Given a set of candidate numbers (C) (without duplicates) and a target number (T), find all unique combinations in C where the candidate numbers sums to T.
The same repeated number may be chosen from C unlimited number of times.
Note:
- All numbers (including target) will be positive integers.
- The solution set must not contain duplicate combinations.

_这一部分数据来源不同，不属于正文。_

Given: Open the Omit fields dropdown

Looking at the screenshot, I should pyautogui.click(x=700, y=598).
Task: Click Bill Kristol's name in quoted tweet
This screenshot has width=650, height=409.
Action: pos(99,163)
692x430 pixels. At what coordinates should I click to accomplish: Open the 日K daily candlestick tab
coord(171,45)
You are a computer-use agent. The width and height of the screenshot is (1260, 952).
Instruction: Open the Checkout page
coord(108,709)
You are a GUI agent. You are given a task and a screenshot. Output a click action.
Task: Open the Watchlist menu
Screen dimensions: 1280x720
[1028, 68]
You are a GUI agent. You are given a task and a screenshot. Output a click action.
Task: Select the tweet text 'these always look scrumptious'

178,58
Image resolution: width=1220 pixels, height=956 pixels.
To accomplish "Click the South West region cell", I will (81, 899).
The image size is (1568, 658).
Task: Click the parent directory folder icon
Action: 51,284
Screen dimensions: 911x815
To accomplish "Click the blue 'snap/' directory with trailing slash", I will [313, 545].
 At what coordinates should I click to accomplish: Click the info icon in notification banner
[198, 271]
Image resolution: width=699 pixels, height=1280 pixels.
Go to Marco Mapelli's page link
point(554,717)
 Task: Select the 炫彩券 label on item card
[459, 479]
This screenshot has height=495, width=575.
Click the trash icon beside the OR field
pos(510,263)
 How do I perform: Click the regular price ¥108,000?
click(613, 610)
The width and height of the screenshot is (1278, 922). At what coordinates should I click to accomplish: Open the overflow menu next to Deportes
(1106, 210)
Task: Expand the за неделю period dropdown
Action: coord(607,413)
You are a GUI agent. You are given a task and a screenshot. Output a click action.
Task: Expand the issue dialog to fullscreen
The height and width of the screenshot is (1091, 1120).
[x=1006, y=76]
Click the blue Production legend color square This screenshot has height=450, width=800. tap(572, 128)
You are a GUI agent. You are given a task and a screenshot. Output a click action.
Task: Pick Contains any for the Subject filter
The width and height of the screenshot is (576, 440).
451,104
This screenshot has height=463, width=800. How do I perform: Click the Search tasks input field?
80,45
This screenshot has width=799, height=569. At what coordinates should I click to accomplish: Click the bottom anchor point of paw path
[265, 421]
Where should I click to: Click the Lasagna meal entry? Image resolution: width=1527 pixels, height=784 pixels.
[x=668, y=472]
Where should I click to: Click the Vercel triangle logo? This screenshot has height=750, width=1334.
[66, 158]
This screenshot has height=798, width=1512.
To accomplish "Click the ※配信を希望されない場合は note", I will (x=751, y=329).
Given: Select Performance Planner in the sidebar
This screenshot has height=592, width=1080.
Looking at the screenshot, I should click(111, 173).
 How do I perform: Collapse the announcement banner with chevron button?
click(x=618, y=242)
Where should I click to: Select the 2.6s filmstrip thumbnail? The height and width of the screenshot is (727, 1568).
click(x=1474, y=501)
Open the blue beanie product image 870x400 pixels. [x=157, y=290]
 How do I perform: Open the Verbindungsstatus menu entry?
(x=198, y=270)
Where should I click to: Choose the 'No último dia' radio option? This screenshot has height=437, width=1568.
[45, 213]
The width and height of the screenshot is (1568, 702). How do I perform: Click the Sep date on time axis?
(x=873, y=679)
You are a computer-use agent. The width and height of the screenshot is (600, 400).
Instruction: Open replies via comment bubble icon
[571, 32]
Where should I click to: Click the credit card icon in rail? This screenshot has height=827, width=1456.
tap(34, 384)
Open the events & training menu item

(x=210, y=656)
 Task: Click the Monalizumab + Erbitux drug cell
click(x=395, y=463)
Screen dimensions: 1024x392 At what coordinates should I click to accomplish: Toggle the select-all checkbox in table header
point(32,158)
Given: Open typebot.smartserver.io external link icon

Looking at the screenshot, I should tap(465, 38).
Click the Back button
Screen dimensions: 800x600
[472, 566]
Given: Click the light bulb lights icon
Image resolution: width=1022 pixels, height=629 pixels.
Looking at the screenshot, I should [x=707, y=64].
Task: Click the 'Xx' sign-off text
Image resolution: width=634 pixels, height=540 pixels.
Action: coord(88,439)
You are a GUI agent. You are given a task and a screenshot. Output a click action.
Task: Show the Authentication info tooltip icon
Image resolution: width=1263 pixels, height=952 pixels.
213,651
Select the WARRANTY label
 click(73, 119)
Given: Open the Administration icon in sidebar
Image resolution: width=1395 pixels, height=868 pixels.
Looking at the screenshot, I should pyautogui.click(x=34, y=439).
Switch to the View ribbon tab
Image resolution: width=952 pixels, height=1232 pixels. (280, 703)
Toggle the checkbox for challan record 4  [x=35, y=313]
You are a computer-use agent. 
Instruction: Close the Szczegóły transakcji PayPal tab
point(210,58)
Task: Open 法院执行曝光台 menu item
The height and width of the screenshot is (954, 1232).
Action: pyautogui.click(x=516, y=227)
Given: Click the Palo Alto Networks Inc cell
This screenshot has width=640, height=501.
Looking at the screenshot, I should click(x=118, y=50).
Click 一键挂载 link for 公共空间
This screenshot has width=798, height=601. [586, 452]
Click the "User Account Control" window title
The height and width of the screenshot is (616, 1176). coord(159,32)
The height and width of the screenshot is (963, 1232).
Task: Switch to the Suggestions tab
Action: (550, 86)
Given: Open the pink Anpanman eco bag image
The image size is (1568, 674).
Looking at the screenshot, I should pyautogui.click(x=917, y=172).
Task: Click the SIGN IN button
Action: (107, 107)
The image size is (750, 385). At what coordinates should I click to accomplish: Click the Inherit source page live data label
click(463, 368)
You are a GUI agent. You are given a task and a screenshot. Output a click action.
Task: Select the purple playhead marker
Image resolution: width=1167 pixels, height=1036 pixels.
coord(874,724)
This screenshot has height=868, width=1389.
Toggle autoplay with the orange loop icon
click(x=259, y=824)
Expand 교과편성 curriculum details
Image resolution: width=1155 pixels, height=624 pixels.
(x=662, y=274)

For example, given candidate set
[2, 3, 6, 7]and target7,
A solution set is:[
[7],
[2, 2, 3]
]
用类似于dfs的思想来解题。
数组从头到尾,每次决定是否将当前的值加入组合:
- 如果是,那么判断当前组合是否sum == target,
- 等于——>将该组合加入解集合,return;
- 不等于——>继续递归
- 如果不是,那么index+1(数组向后移动),继续递归
代码非常容易理解,如下所示:
class Solution {
public:
vector<vector<int>> re;
vector<vector<int>> combinationSum(vector<int>& candidates, int target) {
vector<int> temp;
search(candidates,temp,0,candidates.size(),target,0);
return re;
}
void search(vector<int> candidates,vector<int> temp,int index,int len,int target,int cur){
if(index >= len || cur > target) return;
//do not select this value,search deepper,index need increase
search(candidates,temp,index+1,len,target,cur);
/*
* select this value,and judge if it equals the target.
* If yes,push back the vector and return,if not,search continue
* index don't change,because the number can be repeated
*/
temp.push_back(candidates[index]);
cur += candidates[index];
if(cur == target){
re.push_back(temp);
return;
}
else{
search(candidates,temp,index,len,target,cur);
}
}
};